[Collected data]
• • • • • • •

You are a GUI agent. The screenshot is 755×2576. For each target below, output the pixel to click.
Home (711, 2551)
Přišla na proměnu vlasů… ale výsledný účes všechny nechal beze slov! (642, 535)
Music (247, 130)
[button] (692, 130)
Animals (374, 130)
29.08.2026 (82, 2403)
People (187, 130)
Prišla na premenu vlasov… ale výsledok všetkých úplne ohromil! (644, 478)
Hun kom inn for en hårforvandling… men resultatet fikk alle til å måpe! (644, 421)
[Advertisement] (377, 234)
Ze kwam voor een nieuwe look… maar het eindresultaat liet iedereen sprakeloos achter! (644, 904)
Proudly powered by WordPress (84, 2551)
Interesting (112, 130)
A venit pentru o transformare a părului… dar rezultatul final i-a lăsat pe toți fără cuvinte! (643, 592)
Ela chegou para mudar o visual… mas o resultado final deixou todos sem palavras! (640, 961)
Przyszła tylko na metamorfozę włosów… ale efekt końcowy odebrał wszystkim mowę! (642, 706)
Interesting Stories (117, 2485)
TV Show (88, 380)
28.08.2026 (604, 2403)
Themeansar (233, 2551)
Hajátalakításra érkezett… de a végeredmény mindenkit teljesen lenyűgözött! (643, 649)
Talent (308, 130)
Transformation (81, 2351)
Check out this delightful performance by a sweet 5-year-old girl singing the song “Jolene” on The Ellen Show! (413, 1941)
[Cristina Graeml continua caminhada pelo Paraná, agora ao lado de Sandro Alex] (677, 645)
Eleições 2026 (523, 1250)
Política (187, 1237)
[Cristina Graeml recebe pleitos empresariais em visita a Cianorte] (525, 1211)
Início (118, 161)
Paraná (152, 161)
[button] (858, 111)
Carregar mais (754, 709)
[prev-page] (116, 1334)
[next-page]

• • • • • • •

- **TASK REQUIREMENTS**: I'd like every record written out exactly as given.

- **RESPONSE**:
You are a GUI agent. The screenshot is 755×2576. For each target below, output the pixel to click.
Home (711, 2551)
Přišla na proměnu vlasů… ale výsledný účes všechny nechal beze slov! (642, 535)
Music (247, 130)
[button] (692, 130)
Animals (374, 130)
29.08.2026 (82, 2403)
People (187, 130)
Prišla na premenu vlasov… ale výsledok všetkých úplne ohromil! (644, 478)
Hun kom inn for en hårforvandling… men resultatet fikk alle til å måpe! (644, 421)
[Advertisement] (377, 234)
Ze kwam voor een nieuwe look… maar het eindresultaat liet iedereen sprakeloos achter! (644, 904)
Proudly powered by WordPress (84, 2551)
Interesting (112, 130)
A venit pentru o transformare a părului… dar rezultatul final i-a lăsat pe toți fără cuvinte! (643, 592)
Ela chegou para mudar o visual… mas o resultado final deixou todos sem palavras! (640, 961)
Przyszła tylko na metamorfozę włosów… ale efekt końcowy odebrał wszystkim mowę! (642, 706)
Interesting Stories (117, 2485)
TV Show (88, 380)
28.08.2026 (604, 2403)
Themeansar (233, 2551)
Hajátalakításra érkezett… de a végeredmény mindenkit teljesen lenyűgözött! (643, 649)
Talent (308, 130)
Transformation (81, 2351)
Check out this delightful performance by a sweet 5-year-old girl singing the song “Jolene” on The Ellen Show! (413, 1941)
[Cristina Graeml continua caminhada pelo Paraná, agora ao lado de Sandro Alex] (677, 645)
Eleições 2026 (523, 1250)
Política (187, 1237)
[Cristina Graeml recebe pleitos empresariais em visita a Cianorte] (525, 1211)
Início (118, 161)
Paraná (152, 161)
[button] (858, 111)
Carregar mais (754, 709)
[prev-page] (116, 1334)
[next-page]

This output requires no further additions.